Cette manœuvre entre dans une stratégie d’ensemble visant à neutraliser pacifiquement le Hirak en œuvrant à le disloquer de l’intérieur et à pousser à la sortie ses composantes les plus fragiles. Sont visées notamment les couches moyennes et leurs élites urbaines. En jouant sur leur peur atavique de la « populace et des gueux » en convoquant le souvenir des traumatismes des années 1990, on espère ainsi les rallier massivement au « camp des déçus » au nom de la stabilité.

Mais l’offensive contre Tadjadit s’explique par des raisons bien plus profondes. Des personnages comme lui sont perçus comme une vraie menace politique car ils sont le produit d’une synthèse subversive entre l’ intelligentsia et la culture populaire.

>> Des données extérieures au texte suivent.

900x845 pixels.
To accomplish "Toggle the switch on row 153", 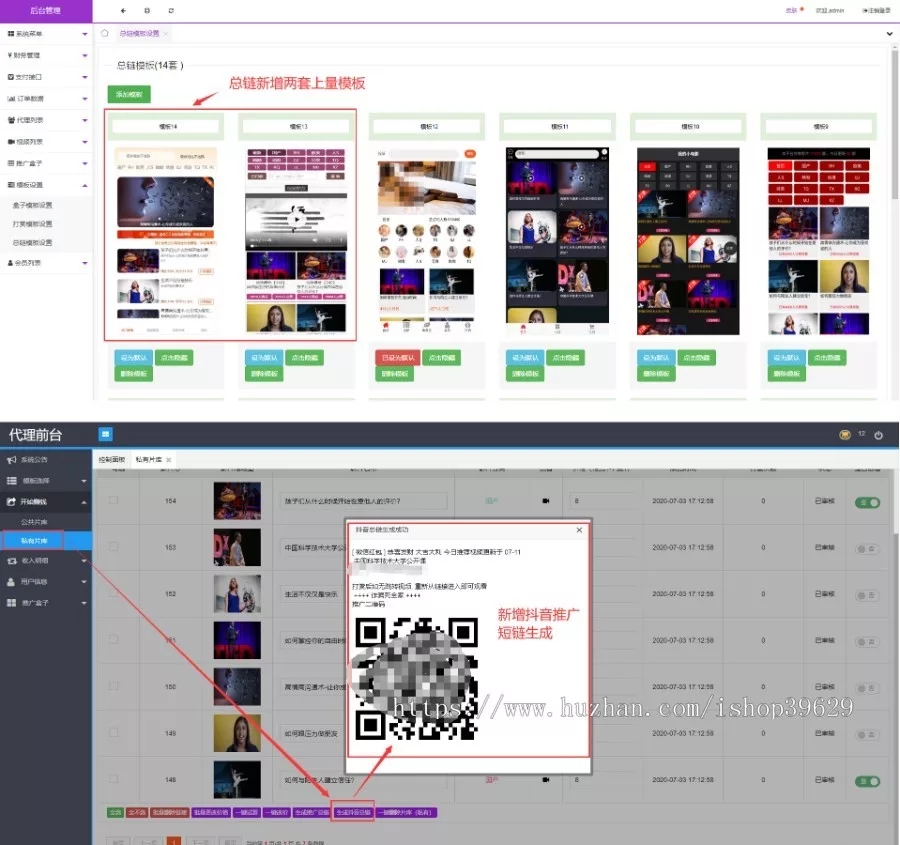I will pyautogui.click(x=866, y=549).
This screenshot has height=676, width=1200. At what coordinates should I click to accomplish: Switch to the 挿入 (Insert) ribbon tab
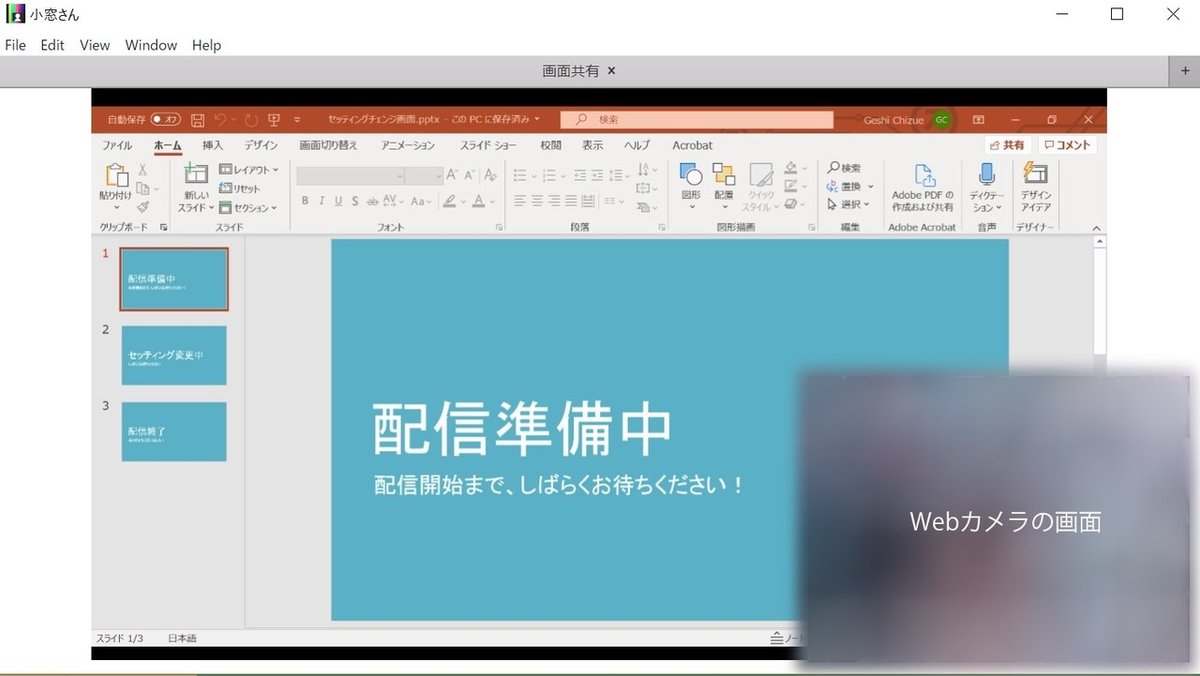[212, 145]
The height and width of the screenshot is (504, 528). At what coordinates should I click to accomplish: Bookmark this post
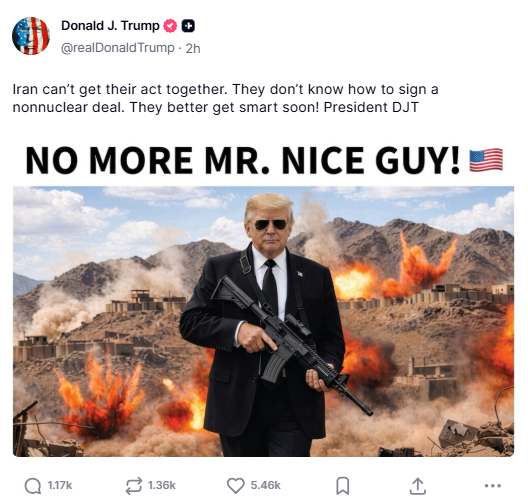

C’est sans doute là un des acquis du Hirak.

On observe depuis le début de la contestation l’émergence d’une génération nouvelle d’ « activistes intellectuels » qui réussit le pari de faire sa jonction avec les « activistes populaires ». Ces « intellectuels », universitaires, journalistes etc., bien formés, maîtrisant les langues académiques et populaires, connaissant les réalités du pays, imprégnés des valeurs et des cultures algériennes, ouverts sur le monde, se sont totalement investis dans le Hirak.

Progressivement il s’est ainsi opéré au sein du Hirak des décantations salutaires qui en ont éloigné la frange des indécis et des opportunistes imprévoyants, ce qui a permis au mouvement de s’affermir autour d’un noyau dur issu de différents milieux. Sa force de frappe étant essentiellement populaire – ce que certains appellent le « lumpen », la « racaille »- cela a bien entendu changé la configuration générale du mouvement, ses couleurs, son expression.

L’activité hirakiste, les débats internes, les échanges sur le terrain et sur les réseaux sociaux, le militantisme au quotidien ont formé un formidable creuset qui a fait se rencontrer les gens de divers horizons, en faisant tomber les barrières des peurs et des préjugés. Intellectuels comme gens du peuple ont compris tout l’intérêt qu’ils pouvaient tirer de cette convergence. École de formation politique, dynamique d’intégration intergénérationnelle et interclassiste, cadre de mobilisation et d’action, c’est tout cela qu’est devenu le Hirak. Il a accéléré la prise de conscience collective et l’émergence de nouveaux activistes, véritables courroies de transmission des idées au sein des couches populaires..

Tadjadit représente le pur produit de cette convergence, il est la synthèse entre l’intellectuel et le Harragh. Il n’est pas le seul, ils sont des centaines à son image. C’est un type nouveau d’activiste, sociologiquement et culturellement bien intégré dans son milieu, n’ayant plus rien à voir avec ceux de l’époque antérieure. Ni déformé par les appareils politiques classiques, ne parlant pas leur « langue » de bois, n’ayant pas leurs tics et leurs mentalité, sans relation avec les institutions, il sait que le Hirak est pour lui, ce que l’eau représente pour les poissons , s’il en sort il est perdu, il ne peut vivre et prospérer qu’en son sein. La prison ne peut avoir raison de sa détermination, elle ajoute une ligne à son CV, un supplément d’âme à sa notoriété.

Voilà pourquoi les Tadjadit sont une vraie menace et voilà pourquoi il faut les neutraliser : il peuvent constituer de vrais transmetteurs des idées et des analyses, grâce à qui il devient possible de mobiliser plus largement le mouvement populaire. Que la politique irrigue le corps social, rende potentiellement possible un basculement du rapport de force de manière durable et radicale en faveur du changement, voilà le vrai risque pour le Régime. Il ne peut accepter que la politique quitte les salons et les travées des assemblées pour aller se répandre dans les profondeurs du pays et transformer un Harague, un fils du peuple en militant de l’espoir. La « populace » doit rester avec la « populace » tel est le mot d’ordre que semblent opportunément partager les partisans du statu quo.